May 17: Miles 454 to 475 (21 miles)
May 18: Miles 475 to 478 + 20 mile detour to Mile 518 (23 miles)
It always blows me away how fear of road walking spreads on the PCT. Whenever there is a trail closure, rumours of how deadly the roads are quickly spreads, likely originating from hikers trying to justify a hitchhike to themselves. Before long stories are flying around describing roads without shoulders that feature “guaranteed death zones” and corners so crazy that even travel in a car is like playing Russian roulette.
Soon everyone on the trail ends up hitch hiking around instead of walking the road. That’s fine if you’re not after a continuous hike, but it sucks for people that really want to walk the whole thing but end up getting scared away from their goal. We’ve already met a lot of people who wanted to walk a continuous hike from Mexico to Canada but ended up hitch hiking at the first closure because of the fear mongering and now regret it.
Today (May 18) T-Fox and I road walked the third and perhaps last closure, a 20 mile detour around the Powerhouse Fire closure area. It was awesome. Anyone on the fence should definitely walk this.
The road walk started with conversations with several locals who were super interested on our hike. They asked us if we needed anything and treated us like local celebrities. Soon we met Jay, a Vietnam veteran, who walked with us for an hour and told us wild stories about snakes in Vietnam and the history of the local area.
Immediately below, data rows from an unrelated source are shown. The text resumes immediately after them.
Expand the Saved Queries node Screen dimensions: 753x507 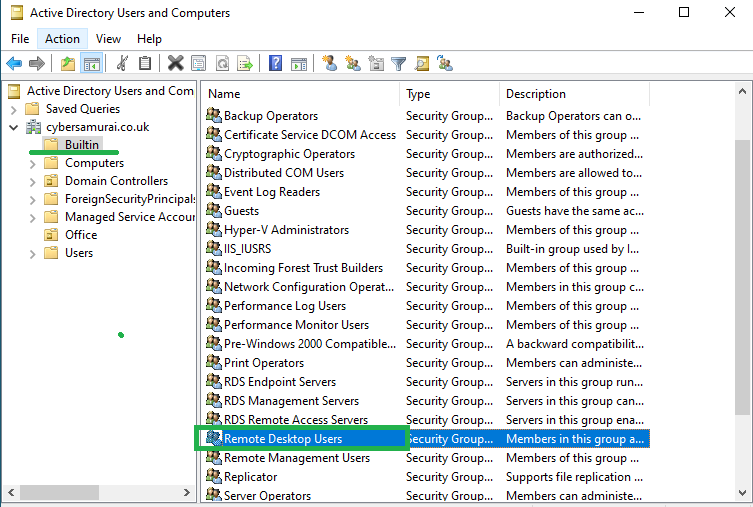coord(14,109)
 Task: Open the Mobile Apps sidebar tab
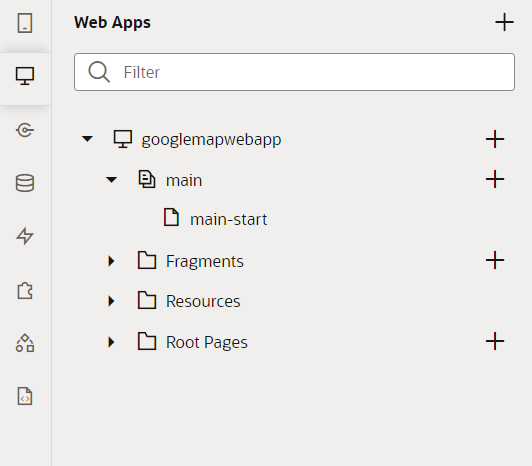tap(25, 23)
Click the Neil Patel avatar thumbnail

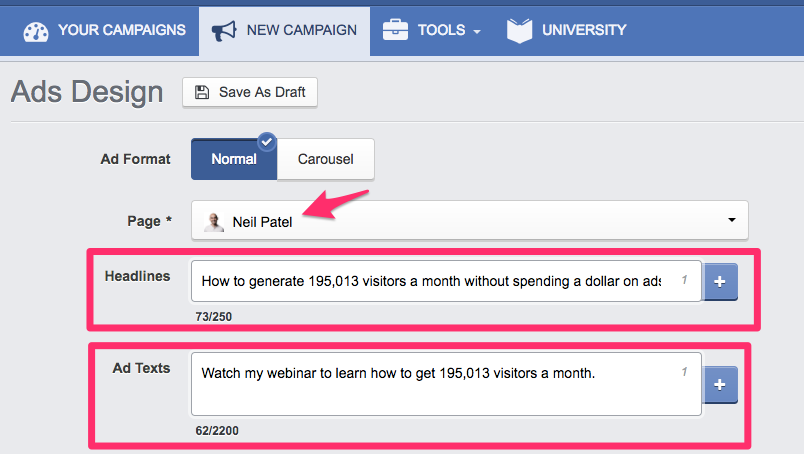[x=214, y=221]
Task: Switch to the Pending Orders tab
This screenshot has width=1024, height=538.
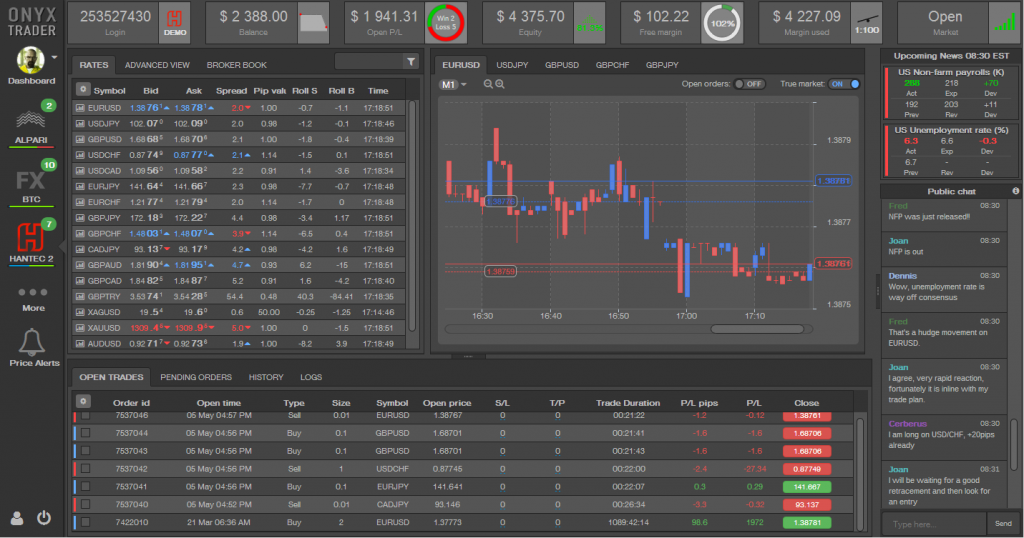Action: (196, 377)
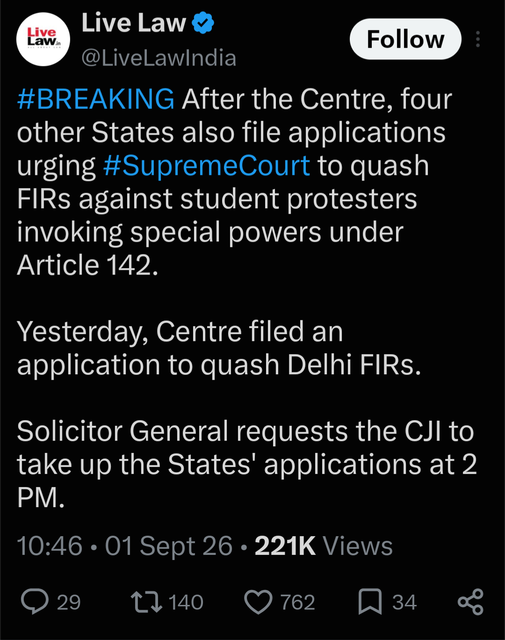
Task: Click the 762 likes count
Action: 297,602
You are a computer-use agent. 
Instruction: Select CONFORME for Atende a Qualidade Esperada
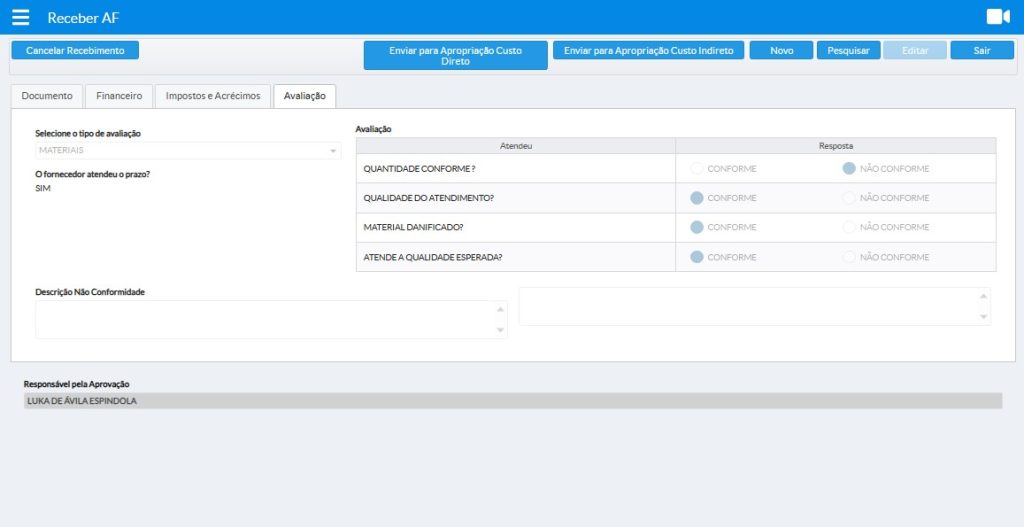point(697,257)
After Jay turned back we started talking about stopping for lunch at the Rock Inn. Restaurants are in great feature on road walks that you don’t find on the trail. However before we could make it there Running deer and Boufolo (local trail runners) pulled over and offered us pop and half a large pizza. These guys were some of the nicest and most excited people we’ve met.
After a nice tailgate session, we walked on to the Rock Inn and spent two hours having coffee and another breakfast with Lucy, Mandy and Josh. After leaving there, we ran into Theresa (?) who lives along the road and showed us her little free range hen operation complete with chicks born just hours earlier. She has a Shiba (dog) just like T-Fox, so she was in love.
Our walk continued through the afternoon, which featured short naps in the ditch and free Popsicles from LoveLetter who was driving past. Overall it was an eventful day packed with chance encounters, fleeting celebrity and free food. It was actually one of the most fun days yet in a section 2/3rds of hikers will hitch hike around.
So if you’re thinking about the road walk, go for it. The previous walk from Paradise Cafe to Idyllwild featured a laughably safe “death zone” and the 5 mile walk on Hwy 2 around the endangered species closure was beautiful and so low traffic we saw about 3 cars in 2 hours.
While I’m on the topic of fear mongering, everyone should relax about the Sierra’s. I cringe when I talk to people in nice trail runners that have been convinced to mail clunky hiking boots ahead for the Sierra’s. Yes the mountains are rugged, but the PCT/JMT thru the area is some of the most manicured backcountry trail in North America. It’s beautiful sidewalk tediously chiseled out of the granite. You can walk it in Crocs. Oh and the Poodle Dog Bush is grossly overhyped too. We walked it all, brushed it many times and no one died.
With that out of the way, I should mention yesterday. Perhaps the highlight was when T-Fox told me that when I whistle songs “it’s pretty much just one constant note”. I’ve never been a great singer, but I always thought I whistle better than I sing. Apparently not.
The trail has been a great chance to spend more time in conversation with T-Fox. I walk pretty close behind her so we can easily talk – so close that 2 days ago I stepped on and snapped her hiking pole. Sorry hun.
On May 17 we left Agua Dulce and the Saufley’s and started section E. This section is described as the hottest and least characteristic section of the PCT as a result of a decades old land dispute that led to the trail being routed across the Mojave desert instead of along the crest. This day wasn’t too bad though, as the trail doesn’t really hit the desert until Mile 518 and the temperatures haven’t been ridiculous.